當您定義該欄位時,您必須確定三件事,特別是在使用 Pydantic 模型時:

  1. 類型:欄位可能會有三種類型,list[float]str或是嵌入生成器輸入的其他類型,以及None在欄位未設定時。
  2. 預設值:字段必須設定為 None 或其他值,以確保在使用現在的預設 include_vectors=Falsegetsearch 取得記錄時不會出錯。

這裡有兩個考慮,第一是當修飾類別vectorstoremodel時,欄位的第一個類型批註會被用作填入VectorStoreField類別的type參數,因此您必須確保第一個類型批註是用來建立向量存放區集合的正確類型,通常是 list[float]。 根據預設, getsearch 方法不會在結果中include_vectors,因此欄位需要預設值,而且輸入需要對應到該值,因此通常 None 允許,而且預設值會設定為 None。 建立欄位時,需要內嵌的值會在此欄位中,通常是字串,因此 str 也需要包含。 這項變更的原因在於讓內嵌的內容和實際儲存在數據欄位中的項目有更多的彈性,這是一種常見的設定。

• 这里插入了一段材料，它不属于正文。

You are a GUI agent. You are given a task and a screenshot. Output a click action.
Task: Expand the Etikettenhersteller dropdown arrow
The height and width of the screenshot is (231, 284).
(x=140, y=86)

from semantic_kernel.data.vector import VectorStoreField, vectorstoremodel
from typing import Annotated
from dataclasses import dataclass

@vectorstoremodel
@dataclass
class MyRecord:
    content: Annotated[str, VectorStoreField('data', is_indexed=True, is_full_text_indexed=True)]
    title: Annotated[str, VectorStoreField('data', is_indexed=True, is_full_text_indexed=True)]
    id: Annotated[str, VectorStoreField('key')]
    vector: Annotated[list[float] | str | None, VectorStoreField(
        'vector', 
        dimensions=1536, 
        distance_function="cosine",
        embedding_generator=OpenAITextEmbedding(ai_model_id="text-embedding-3-small"),
    )] = None

    def __post_init__(self):
        if self.vector is None:
            self.vector = f"Title: {self.title}, Content: {self.content}"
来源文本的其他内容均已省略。